• Source data:
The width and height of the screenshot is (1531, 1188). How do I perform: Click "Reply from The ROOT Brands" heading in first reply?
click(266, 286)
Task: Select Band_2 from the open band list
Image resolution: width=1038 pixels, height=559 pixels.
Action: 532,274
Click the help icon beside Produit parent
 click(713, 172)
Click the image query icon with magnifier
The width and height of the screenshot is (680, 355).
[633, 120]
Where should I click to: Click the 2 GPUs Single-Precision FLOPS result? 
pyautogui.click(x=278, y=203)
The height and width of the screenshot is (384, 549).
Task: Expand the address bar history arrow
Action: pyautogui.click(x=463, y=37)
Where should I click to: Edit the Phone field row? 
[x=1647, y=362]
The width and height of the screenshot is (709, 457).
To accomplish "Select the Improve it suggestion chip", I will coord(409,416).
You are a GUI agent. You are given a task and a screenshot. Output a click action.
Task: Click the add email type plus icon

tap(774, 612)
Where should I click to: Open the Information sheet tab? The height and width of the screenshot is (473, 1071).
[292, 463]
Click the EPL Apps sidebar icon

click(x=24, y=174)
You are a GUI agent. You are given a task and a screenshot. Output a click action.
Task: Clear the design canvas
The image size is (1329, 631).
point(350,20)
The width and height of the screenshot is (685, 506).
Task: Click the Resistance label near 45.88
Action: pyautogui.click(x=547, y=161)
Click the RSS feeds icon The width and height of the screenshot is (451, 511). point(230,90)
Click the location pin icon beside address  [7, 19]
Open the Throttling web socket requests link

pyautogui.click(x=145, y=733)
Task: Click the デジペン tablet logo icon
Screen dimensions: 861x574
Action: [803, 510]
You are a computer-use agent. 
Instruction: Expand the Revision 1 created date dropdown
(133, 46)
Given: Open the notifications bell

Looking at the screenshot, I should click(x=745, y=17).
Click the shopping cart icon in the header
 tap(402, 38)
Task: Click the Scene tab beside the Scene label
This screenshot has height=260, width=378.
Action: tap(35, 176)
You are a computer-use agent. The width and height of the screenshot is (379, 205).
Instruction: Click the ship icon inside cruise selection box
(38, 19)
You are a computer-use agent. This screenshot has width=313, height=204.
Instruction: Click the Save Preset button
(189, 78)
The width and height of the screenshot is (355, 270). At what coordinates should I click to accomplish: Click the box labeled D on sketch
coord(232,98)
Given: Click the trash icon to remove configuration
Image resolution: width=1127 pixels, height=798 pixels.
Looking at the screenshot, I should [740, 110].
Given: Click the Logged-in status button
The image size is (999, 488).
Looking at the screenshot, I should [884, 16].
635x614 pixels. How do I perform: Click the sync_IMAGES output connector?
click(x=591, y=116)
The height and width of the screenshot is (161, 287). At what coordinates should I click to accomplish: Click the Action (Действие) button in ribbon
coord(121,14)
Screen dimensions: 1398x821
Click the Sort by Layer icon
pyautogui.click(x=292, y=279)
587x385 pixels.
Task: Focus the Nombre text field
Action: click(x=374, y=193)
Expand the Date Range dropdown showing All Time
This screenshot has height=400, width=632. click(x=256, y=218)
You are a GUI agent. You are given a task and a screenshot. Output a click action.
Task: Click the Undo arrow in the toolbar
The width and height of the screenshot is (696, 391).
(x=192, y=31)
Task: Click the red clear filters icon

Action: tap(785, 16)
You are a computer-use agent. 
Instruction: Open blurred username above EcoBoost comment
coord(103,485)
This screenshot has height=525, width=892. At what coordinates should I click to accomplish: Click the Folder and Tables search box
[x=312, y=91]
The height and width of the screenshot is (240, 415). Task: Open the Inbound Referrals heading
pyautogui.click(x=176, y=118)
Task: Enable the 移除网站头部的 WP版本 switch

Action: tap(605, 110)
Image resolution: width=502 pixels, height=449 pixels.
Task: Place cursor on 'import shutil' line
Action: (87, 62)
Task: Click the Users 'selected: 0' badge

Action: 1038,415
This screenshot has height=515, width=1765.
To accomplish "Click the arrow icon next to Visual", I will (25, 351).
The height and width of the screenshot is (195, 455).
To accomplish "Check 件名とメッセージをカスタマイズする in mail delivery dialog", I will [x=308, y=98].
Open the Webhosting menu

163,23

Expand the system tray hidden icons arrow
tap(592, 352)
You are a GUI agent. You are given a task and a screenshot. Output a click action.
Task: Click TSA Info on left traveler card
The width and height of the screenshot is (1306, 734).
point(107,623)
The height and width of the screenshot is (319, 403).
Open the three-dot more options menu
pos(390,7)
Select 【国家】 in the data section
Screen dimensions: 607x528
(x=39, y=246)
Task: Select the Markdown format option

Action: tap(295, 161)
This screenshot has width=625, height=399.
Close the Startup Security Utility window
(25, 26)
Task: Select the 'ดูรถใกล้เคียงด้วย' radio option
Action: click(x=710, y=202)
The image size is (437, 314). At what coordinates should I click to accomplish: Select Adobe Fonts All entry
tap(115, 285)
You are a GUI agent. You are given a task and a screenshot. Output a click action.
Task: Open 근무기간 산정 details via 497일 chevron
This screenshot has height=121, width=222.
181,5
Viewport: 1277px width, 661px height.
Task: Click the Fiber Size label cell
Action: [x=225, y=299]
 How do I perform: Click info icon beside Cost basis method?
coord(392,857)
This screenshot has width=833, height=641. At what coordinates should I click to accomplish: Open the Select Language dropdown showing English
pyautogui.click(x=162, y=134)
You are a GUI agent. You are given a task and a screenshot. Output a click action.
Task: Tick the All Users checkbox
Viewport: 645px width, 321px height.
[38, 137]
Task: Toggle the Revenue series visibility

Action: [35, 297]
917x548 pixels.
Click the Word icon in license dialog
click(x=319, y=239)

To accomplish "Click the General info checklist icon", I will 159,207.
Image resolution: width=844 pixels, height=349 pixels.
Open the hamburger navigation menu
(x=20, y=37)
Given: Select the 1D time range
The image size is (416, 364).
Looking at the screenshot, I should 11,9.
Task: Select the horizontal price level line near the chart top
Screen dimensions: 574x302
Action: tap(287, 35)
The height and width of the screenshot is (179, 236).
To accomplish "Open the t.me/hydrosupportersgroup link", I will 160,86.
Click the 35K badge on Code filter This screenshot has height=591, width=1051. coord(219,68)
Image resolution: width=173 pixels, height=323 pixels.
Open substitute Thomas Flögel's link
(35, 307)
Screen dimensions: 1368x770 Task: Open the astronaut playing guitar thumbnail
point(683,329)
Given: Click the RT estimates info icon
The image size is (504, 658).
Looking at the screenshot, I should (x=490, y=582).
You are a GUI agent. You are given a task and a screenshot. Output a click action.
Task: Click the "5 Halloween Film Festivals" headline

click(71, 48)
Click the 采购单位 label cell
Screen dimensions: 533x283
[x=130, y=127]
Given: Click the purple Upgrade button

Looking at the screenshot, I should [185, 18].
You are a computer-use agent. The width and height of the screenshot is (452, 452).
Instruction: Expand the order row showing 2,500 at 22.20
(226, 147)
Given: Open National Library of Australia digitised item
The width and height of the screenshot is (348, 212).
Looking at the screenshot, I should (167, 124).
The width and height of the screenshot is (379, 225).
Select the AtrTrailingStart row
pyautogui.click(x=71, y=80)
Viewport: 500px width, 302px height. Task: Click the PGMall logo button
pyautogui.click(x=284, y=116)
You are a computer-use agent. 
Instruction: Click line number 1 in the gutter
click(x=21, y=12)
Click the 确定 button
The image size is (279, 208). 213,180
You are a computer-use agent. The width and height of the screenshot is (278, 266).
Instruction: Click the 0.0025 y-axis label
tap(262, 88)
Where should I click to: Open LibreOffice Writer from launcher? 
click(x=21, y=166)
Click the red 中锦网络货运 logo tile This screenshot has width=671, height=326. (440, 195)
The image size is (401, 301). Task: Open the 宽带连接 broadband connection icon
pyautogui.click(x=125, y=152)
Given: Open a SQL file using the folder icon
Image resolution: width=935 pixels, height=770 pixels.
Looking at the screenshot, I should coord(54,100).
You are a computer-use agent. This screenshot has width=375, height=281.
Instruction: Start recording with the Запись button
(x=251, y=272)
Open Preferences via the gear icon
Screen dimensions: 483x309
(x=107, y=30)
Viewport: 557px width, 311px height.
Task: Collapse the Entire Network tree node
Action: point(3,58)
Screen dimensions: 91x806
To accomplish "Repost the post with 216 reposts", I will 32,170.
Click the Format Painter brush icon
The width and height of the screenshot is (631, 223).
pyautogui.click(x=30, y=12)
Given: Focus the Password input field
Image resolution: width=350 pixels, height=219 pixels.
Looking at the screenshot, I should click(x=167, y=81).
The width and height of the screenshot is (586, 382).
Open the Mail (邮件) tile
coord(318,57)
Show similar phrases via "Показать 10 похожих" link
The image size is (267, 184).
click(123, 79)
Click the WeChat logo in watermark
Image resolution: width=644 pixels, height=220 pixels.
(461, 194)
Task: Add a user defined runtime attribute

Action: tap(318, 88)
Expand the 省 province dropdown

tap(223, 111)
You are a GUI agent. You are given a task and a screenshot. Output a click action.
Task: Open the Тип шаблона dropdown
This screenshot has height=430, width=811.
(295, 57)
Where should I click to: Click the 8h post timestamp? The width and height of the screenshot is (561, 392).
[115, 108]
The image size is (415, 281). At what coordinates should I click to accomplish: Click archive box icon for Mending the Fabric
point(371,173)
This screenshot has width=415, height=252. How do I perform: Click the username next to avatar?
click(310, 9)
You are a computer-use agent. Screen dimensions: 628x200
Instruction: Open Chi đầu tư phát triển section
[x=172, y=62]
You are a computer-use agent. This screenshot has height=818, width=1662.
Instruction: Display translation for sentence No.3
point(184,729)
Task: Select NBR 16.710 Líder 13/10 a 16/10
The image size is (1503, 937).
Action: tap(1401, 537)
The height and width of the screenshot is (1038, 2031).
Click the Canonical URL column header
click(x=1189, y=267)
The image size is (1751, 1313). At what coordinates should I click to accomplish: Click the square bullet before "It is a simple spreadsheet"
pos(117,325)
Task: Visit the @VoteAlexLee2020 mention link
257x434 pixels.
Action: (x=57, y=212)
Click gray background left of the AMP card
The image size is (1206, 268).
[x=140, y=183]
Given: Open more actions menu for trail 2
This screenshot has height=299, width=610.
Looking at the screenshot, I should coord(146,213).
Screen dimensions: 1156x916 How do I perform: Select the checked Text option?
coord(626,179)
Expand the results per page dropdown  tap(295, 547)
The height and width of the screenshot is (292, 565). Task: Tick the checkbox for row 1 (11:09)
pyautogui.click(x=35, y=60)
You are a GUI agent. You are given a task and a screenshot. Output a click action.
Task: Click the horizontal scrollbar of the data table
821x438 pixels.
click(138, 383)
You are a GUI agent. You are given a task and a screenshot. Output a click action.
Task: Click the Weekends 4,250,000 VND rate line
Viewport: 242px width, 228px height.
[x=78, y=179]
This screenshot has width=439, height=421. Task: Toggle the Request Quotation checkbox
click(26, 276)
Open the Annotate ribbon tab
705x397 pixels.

• Problem statement: Return exactly the lines above from the line that has "Screen dimensions: 607x528" through the line that has "Task: Open 근무기간 산정 details via 497일 chevron", inclusive, and nothing else.

• Response to the task:
Screen dimensions: 607x528
(x=39, y=246)
Task: Select the Markdown format option

Action: tap(295, 161)
This screenshot has width=625, height=399.
Close the Startup Security Utility window
(25, 26)
Task: Select the 'ดูรถใกล้เคียงด้วย' radio option
Action: click(x=710, y=202)
The image size is (437, 314). At what coordinates should I click to accomplish: Select Adobe Fonts All entry
tap(115, 285)
You are a GUI agent. You are given a task and a screenshot. Output a click action.
Task: Open 근무기간 산정 details via 497일 chevron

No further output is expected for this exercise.